A 96-well flat-bottomed plat (Maxi Sorp; Nunc) was precoated with 50 μl goat anti–human Fc-specific F(ab′)2 (4 μg/ml, Jackson ImmunoResearch Laboratories) or with 50 μl rat anti–human GST (1 mg/ml) for 1 h at 37°C and blocked with 1% BSA in Tris-sodium buffer (20 mM Tris-HCl, pH 8.0, 150 mM NaCl, 1 mM CaCl2, 2 mM MgCl2) for 30 min at 37°C. Subsequently, the plate was incubated with 500 ng/ml intercellular adhesion molecule (ICAM)-I-Fc (13), 500 ng/ml CD83-Fc or 500 ng/ml GST. 40,000 cells per well were labeled in PBS with Calcein-AM (25 μg/107 cells per milliliter; Molecular Probes) for 30 min at 37°C. Labeled cells were washed and preincubated for 10 min with different concentrations of recombinant hCD83ext or medium at RT. Cells were allowed to adhere for 45 min at 37°C. Adherent cells were lysed with 100 μl lysis buffer (50 mM Tris, 0.1% SDS), and the fluorescence was quantified using a Cytofluor II (Perseptive Biosystems) or a Victor (Wallac) fluorometer.

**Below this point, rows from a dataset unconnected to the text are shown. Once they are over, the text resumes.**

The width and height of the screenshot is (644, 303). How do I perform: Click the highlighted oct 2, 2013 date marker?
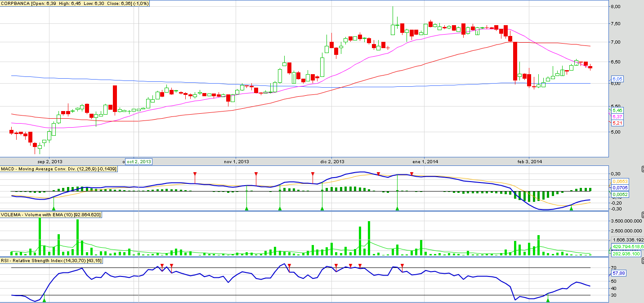[x=139, y=161]
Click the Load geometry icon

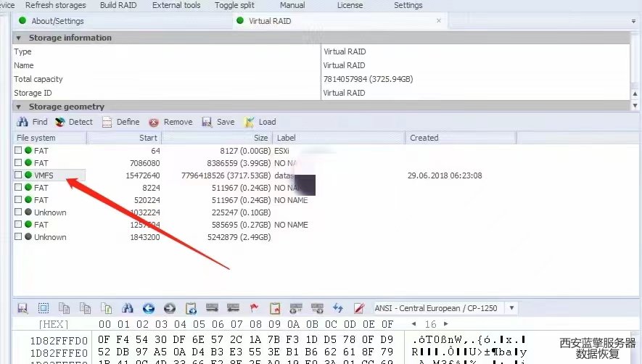tap(250, 122)
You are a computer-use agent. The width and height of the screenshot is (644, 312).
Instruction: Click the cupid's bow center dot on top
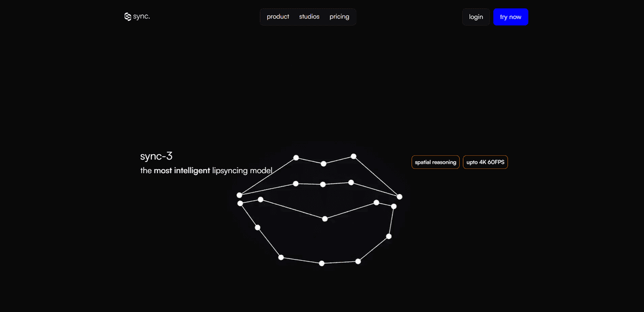pyautogui.click(x=324, y=163)
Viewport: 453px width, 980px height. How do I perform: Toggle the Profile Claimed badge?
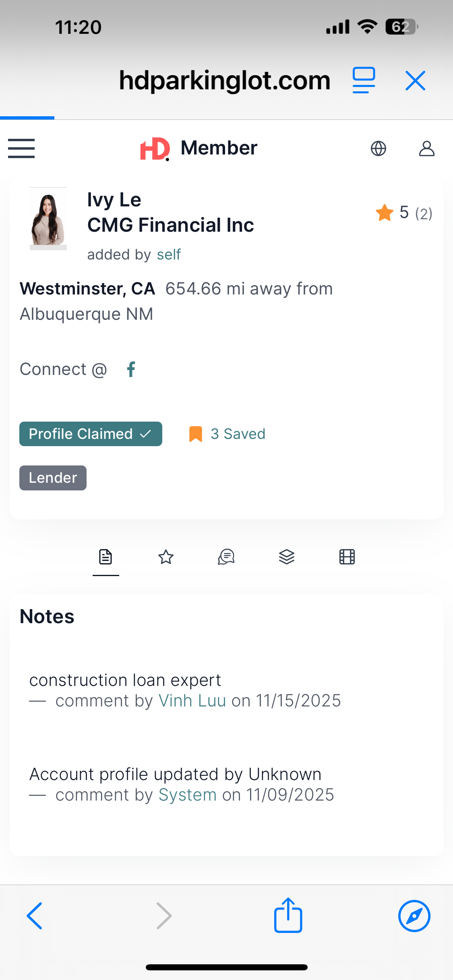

Results are expressed as the mean percentage of cells binding from triplicate wells.

Coating of Beads with CD83-Fc.

Streptavidin-coated TransFluorSpheres (488/645 nm; 1.8 μm; Molecular Probes) were generated as described previously (13). The streptavidin-coated beads (15 μl) were incubated with biotinylated goat anti–human anti-Fc F(ab′)2 fragments (33 μg/ml) in 0.3 ml PBS, 0.5% BSA for 2 h at 37°C. The beads were washed once with PBS, 0.5% BSA, and incubated with CD83-Fc (500 ng/ml) in 500 μl PBS, 0.5% BSA overnight at 4°C. The binding efficiency was determined by FACS® analysis.

FACS® Analysis.

Phenotypic analysis of cells or beads were performed by flow cytometry using saturating concentrations of the following mAbs: CD83 (CD83–1G11; CD83–4B5 both described in this paper and anti-CD83 from Immunotech); CD80 (Immunotech); CD14 and CD86, MHC-I (Dianova); CD3 (Bio Research), CD4, CD8, CD45RO, and CD45RA (Dako). The isotype controls IgG1a, IgG2a, and IgG2b (Becton Dickinson) were run in parallel. Cells were analyzed on a FACScan™ (Becton Dickinson). Nonviable cells were gated out on the basis of their light scatter properties.

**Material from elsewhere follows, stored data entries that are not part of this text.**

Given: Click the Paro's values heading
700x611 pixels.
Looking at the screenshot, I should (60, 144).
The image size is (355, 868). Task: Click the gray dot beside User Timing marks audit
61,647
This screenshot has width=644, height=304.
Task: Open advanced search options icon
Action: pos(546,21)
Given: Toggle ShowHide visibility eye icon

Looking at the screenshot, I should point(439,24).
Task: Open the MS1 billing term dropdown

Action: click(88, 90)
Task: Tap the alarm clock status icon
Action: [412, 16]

Allogeneic T Cell Proliferation.

Human PBMCs were isolated from buffy coats and the T cell fraction was purified by rosetting with neuramidase-treated sheep RBCs as described by Bender et al. (14). The CD4- and CD8-positive T cells were stimulated at different ratios with mature allogeneic DCs. DCs were treated with different concentrations of hCD83ext. GST or BSA was used as negative control (Bio-Rad Laboratories). CD83-Fc coated beads were also used for inhibitory studies. In these experiments uncoated beads were used as negative control. T cell proliferation was determined as described previously (12).

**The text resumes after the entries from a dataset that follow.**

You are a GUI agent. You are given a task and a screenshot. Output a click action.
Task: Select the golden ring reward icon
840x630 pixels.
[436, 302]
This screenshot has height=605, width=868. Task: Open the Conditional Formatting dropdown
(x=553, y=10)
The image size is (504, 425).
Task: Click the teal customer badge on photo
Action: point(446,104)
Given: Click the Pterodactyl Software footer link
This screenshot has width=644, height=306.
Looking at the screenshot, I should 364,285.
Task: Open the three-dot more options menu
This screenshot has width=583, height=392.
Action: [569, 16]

Enzyme-linked Immunospot Assay.

Assessment of the IFN-γ production by the influenza matrix peptide M1 specific CTL clone (C9) was performed as described previously (15). The HLA-A2.1 restricted M1 peptide (GILGFVFTL, amino acids 58–66) was used at a concentration of 10 μM. The number of spots forming cells were counted with a video imaging analysis system (Carl Zeiss Vision), using the KS enzyme-linked immunospot assay (ELISPOT) software version 4.1.143.

Results

Recombinant Protein Expression.

The extracellular domain of hCD83 (hCD83ext) was expressed in E.coli as a gluthatione S-transferase (GST) fusion protein in sufficient quantities. For functional studies the fusion protein was cleaved by thrombin and only the hCD83ext was used, whereas GST served as a negative control. The correct expression of the protein was analyzed by silver staining and Western blot analysis (Fig. 1 A and B). Amino-terminal amino acid sequencing analyses further confirmed the correct identity of the purified protein (data not shown). To determine whether or not the recombinant protein was correctly folded, one-dimensional NMR studies were performed. The 1-D NMR spectrum of hCD83ext at 300K showed chemical dispersion typical of a structured protein (Fig. 1 C). The presence of slowly exchanging amide resonances (∼7–9 ppm) indicates that certain parts of the protein backbone are protected from solvent. Downfield-shifted α-CH resonances (∼4.5–5.7 ppm) are indicative of β-structures. Upfield-shifted methyl resonances (σ < 0.9 ppm) provide further evidence of the protein being folded. These NMR data strongly support that the recombinant expressed hCD83ext. is structurally folded and relevant functional studies can be performed using this protein.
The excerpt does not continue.